Advogado, temido a partir de 80 a.C., Cícero passa seis meses em Atenas (em 79 a.C.) com seu amigo Ático, e essa temperada será decisiva, pois lá estuda a filosofia. Após a morte de Sila, prossegue sua descoberta do mundo grego até 77 a.C., Através de uma viagem à Ásia Menor e a Rodes, onde estudará os grandes retóricos e filósofos e onde a suscita a admiração dos gregos por sua eloquência.
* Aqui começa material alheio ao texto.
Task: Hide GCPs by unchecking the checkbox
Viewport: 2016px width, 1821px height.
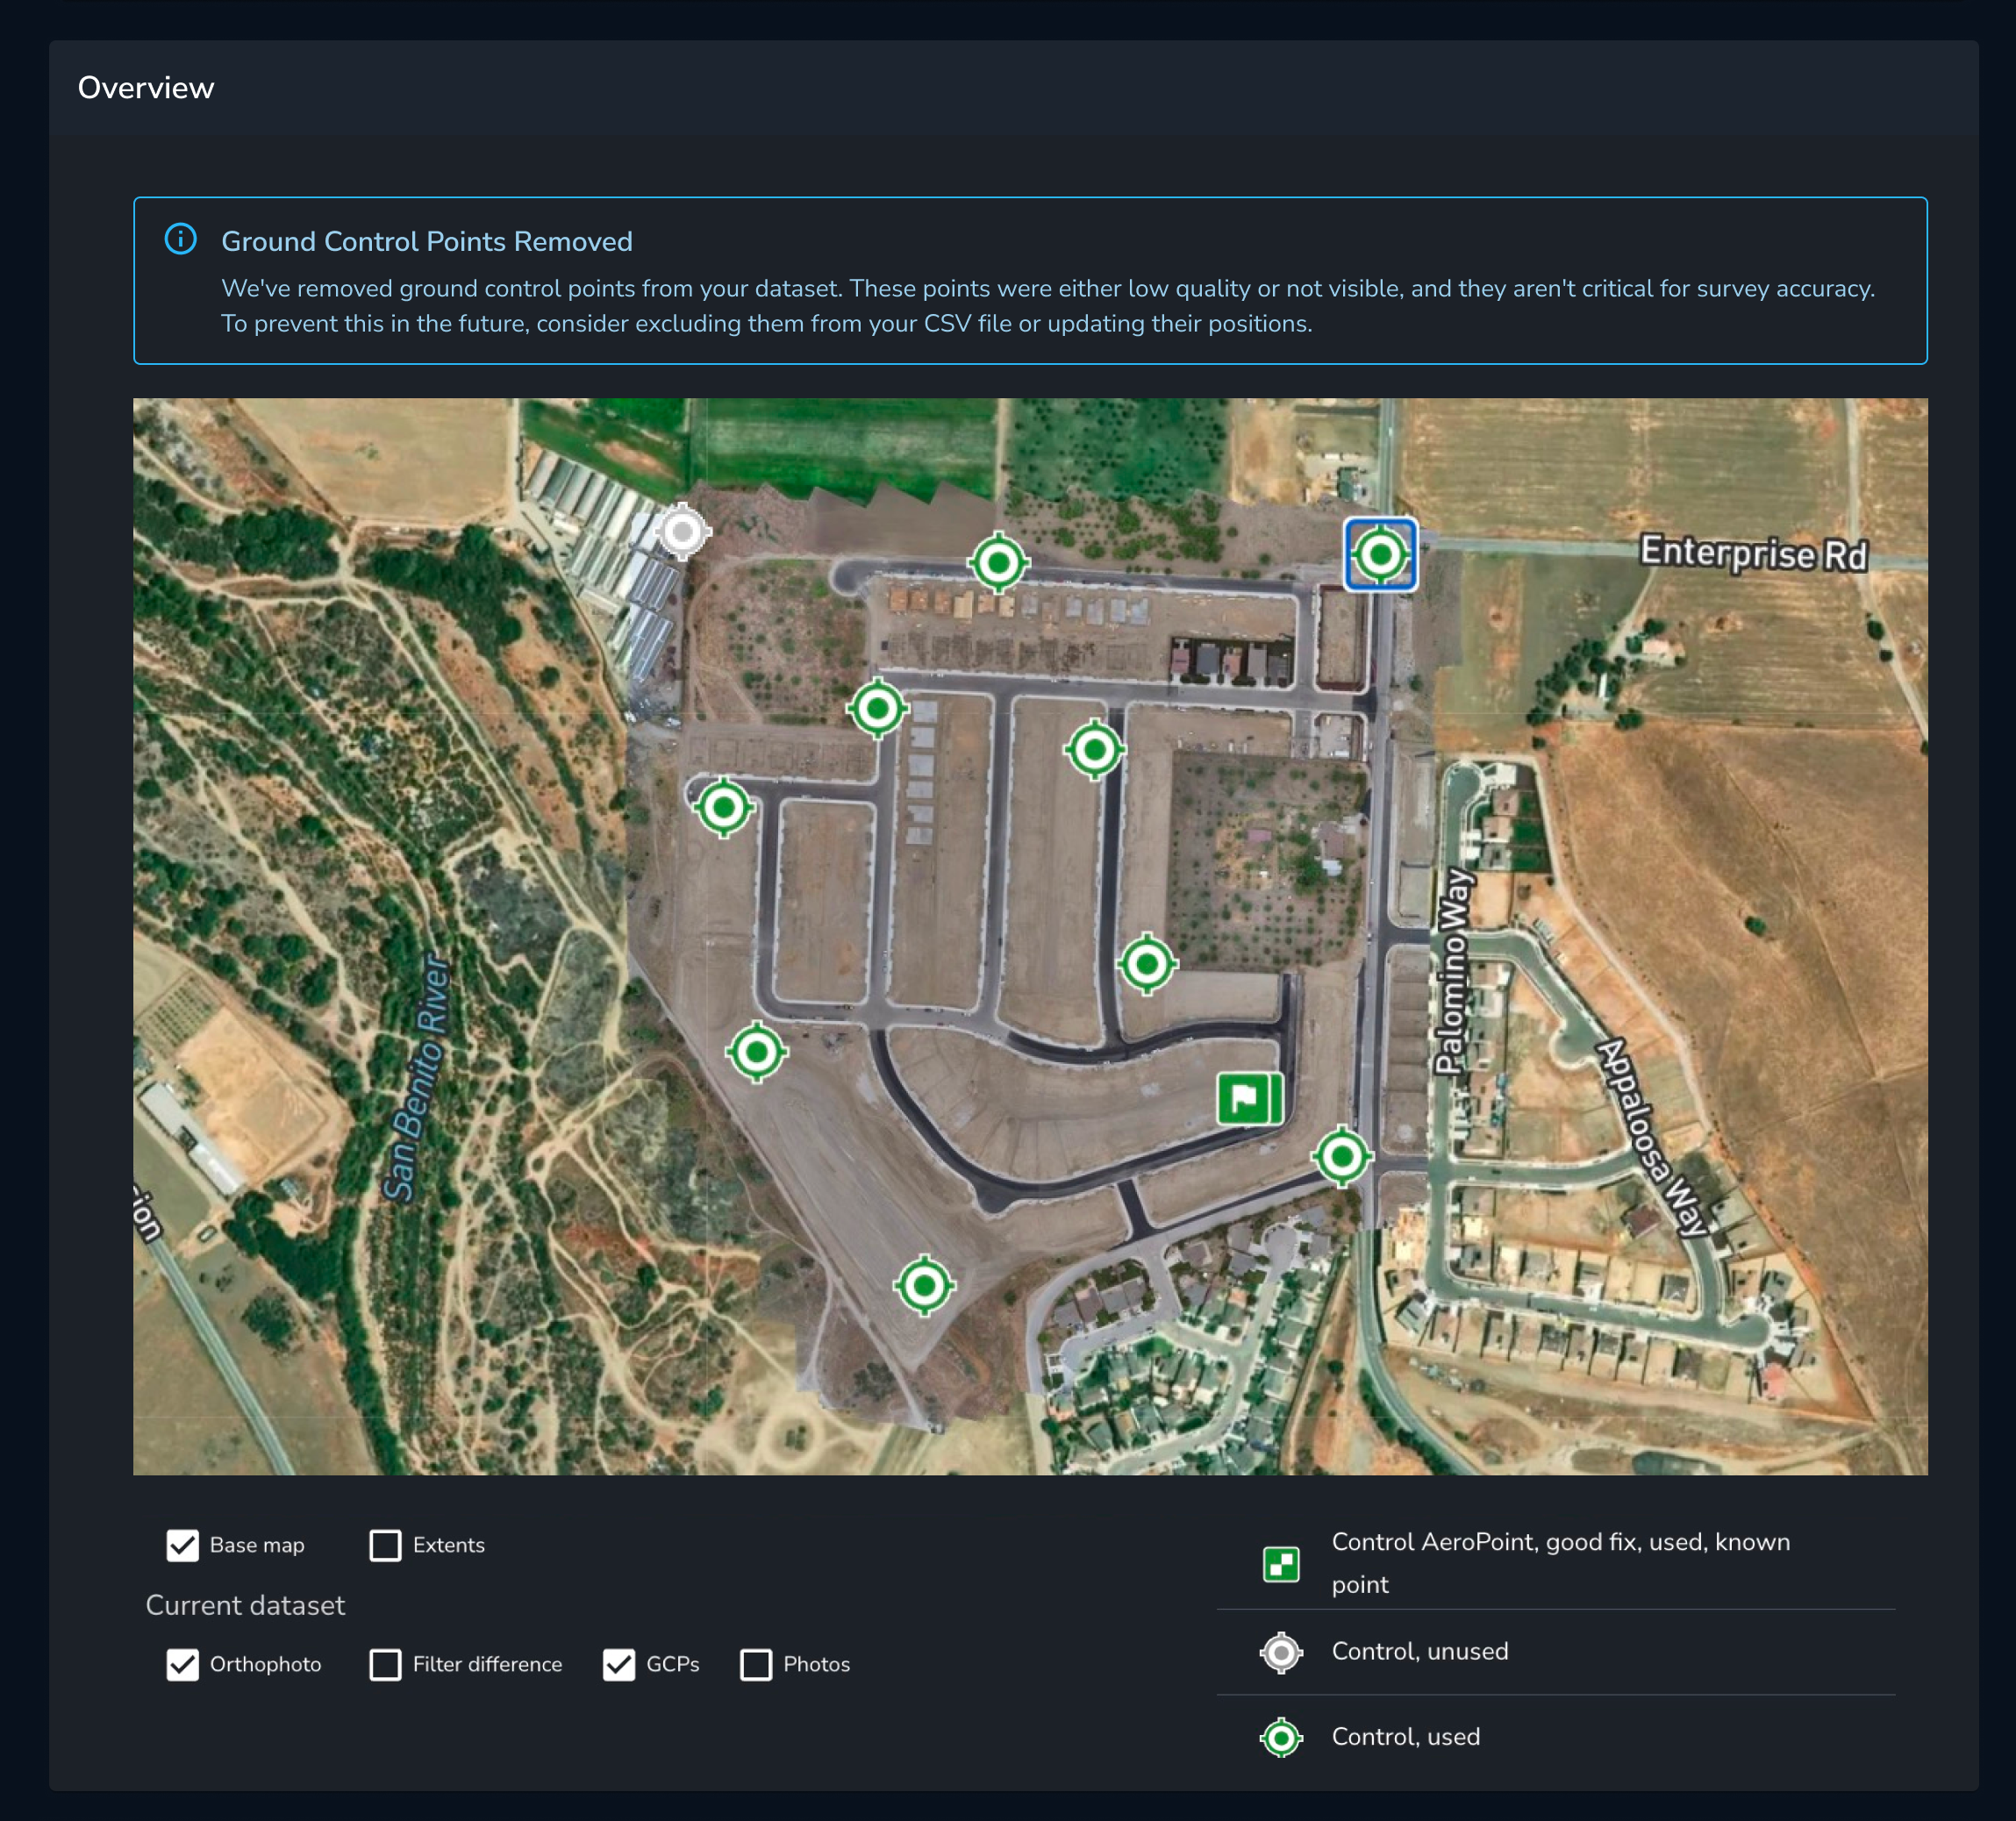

De regresso, ganha o processo Róscio, um comediante conhecido. Torna-se popular que é eleito questor (espécie de inspetor do governo) em 75 a.C., em Lilibeia, na Sicília. Ali constata falcatruas do propretor Verres contra os sicilianos, escreve um relatório na forma de vários discursos, as sete Verrinas, mas só terá tempo de pronunciar em Roma, em 70 a.C., as duas primeiras; assustado por esse requisitório, uma obra-prima da eloquência judiciária em que seus crimes são descritos com um vigor impressionante, Verres foge e se exila por contra própria sem aguardar o julgamento.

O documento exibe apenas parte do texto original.